The bedside test that was performed to evaluate UV rays as factors that can delay the spread of COVID-19, was carried out on stainless steel. There, on that surface, the amount of virus was halved in a drop of simulated saliva, after 2 minutes of sunlight intensity.
As far as we know, sunlight made up of three types of UV rays: A, B, and C. The latter are the most powerful if we measure them in terms of biological effects.
UVC rays destroy genetic material and are capable of wiping out pathogenic viruses. Which has been previously proven… During the SARS epidemic, between 2002 and 2003, this radiation had been experimented with to eliminate SARS-CoV.

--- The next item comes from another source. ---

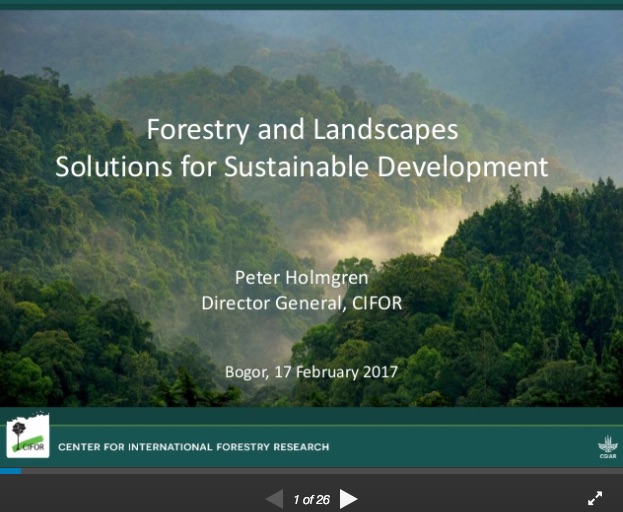Screen dimensions: 623x512
Task: Click the presenter name "Peter Holmgren"
Action: (302, 276)
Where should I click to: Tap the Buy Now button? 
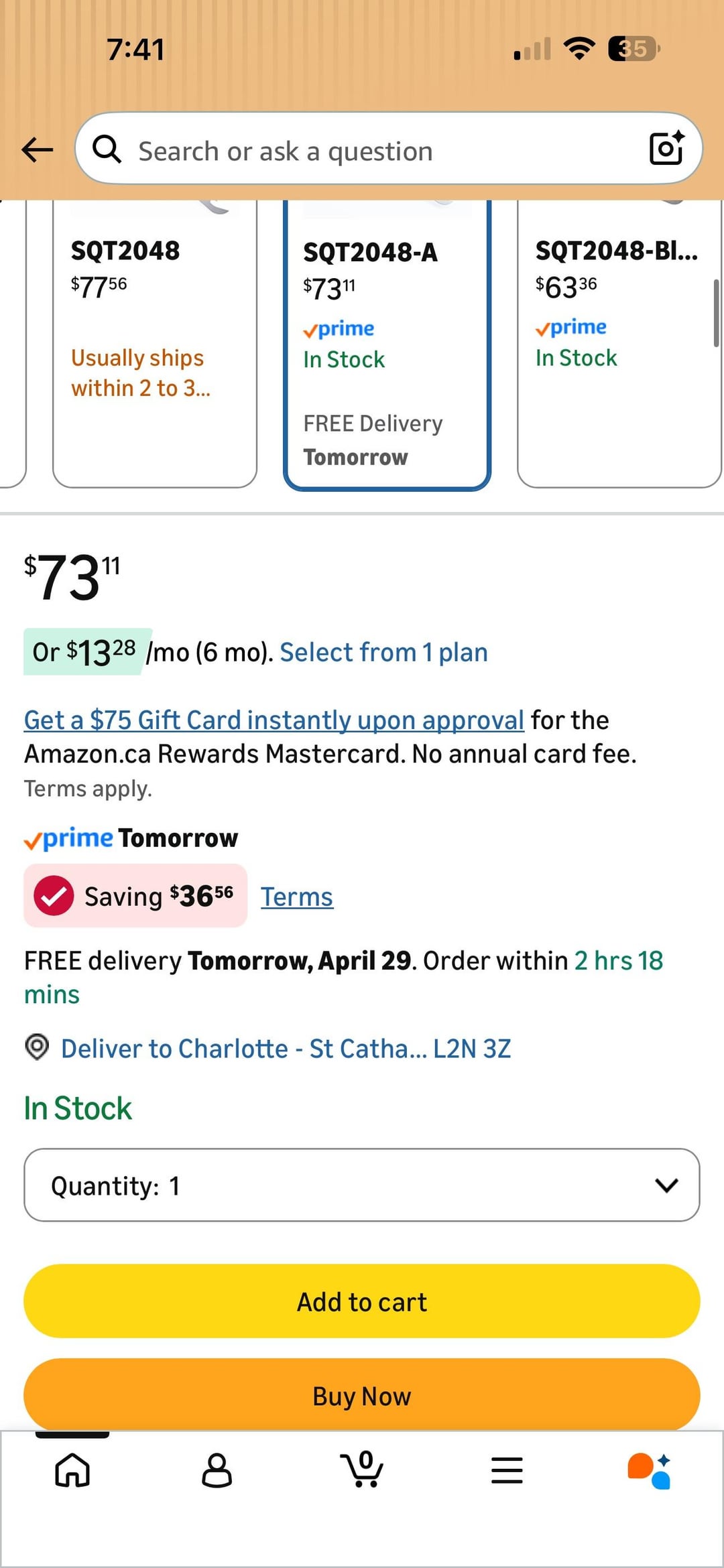(x=362, y=1396)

In any case, it is worth clarifying that solar radiation may be a factor in delaying the spread of COVID-19 by its action in the environment, not in human organisms. It would be impossible to apply ultraviolet light inside the body. Yes, surface disinfection can be carried out, but not with any UV rays.
Inside the saliva drops, the same conditions don’t always happen. SARS-CoV-2 transported within respiratory droplets between humans, although it does not always do so in the same way.
The size of the droplets does not appear to significantly affect the stability of the virus in the environment, but the amount of moisture could. The lower the humidity percentage, the more stable the virus remains, delaying its destruction.
On the contrary, according to the findings published by the Homeland Security Department, high humidity levels would act as a factor in delaying the spread of COVID-19. This could be associated with previous findings from 2002-2003 SARS and the influenza virus.
High temperatures could destroy SARS-CoV-2
The third factor that could delay the spread of COVID-19 is temperature. Many viruses deactivate faster when exposed to high temperatures. Unlike some bacteria, these particles cannot form spores and resist.
When experimenting with saliva drops on surfaces, the temperatures of those surfaces also analyzed. It turns out that half of the SARS-CoV-2 viral particles contained in a respiratory droplet inactivated after being one hour between 21 and 24 degrees Celsius.
This temperature instability of the virus cannot be directly transferred to the climate. Analysis of the spread of the pandemic in China, where it originated, would allow the hypothesis of less spread in hot regions.
The temperature controversy
Compared to the flu, it is not illogical to think that temperature is one of the factors that can delay the spread of COVID-19. All over the world, as the winter season passes, with the spring and summer, influenza cases decrease.
In any case, the current pandemic, according to reports still under review, is spreading without respecting climates or geographic regions. Also, summer coincides with school holidays, which would decrease the spread due to the lack of overcrowding in educational establishments.
The controversy over temperature and coronavirus is an alert, according to detractors of this hypothesis. These researchers warn that it would be irresponsible to rely on seasonal change just to stop the pandemic. We need concrete public health actions that facilitate the quarantine exit safely, beyond the climate.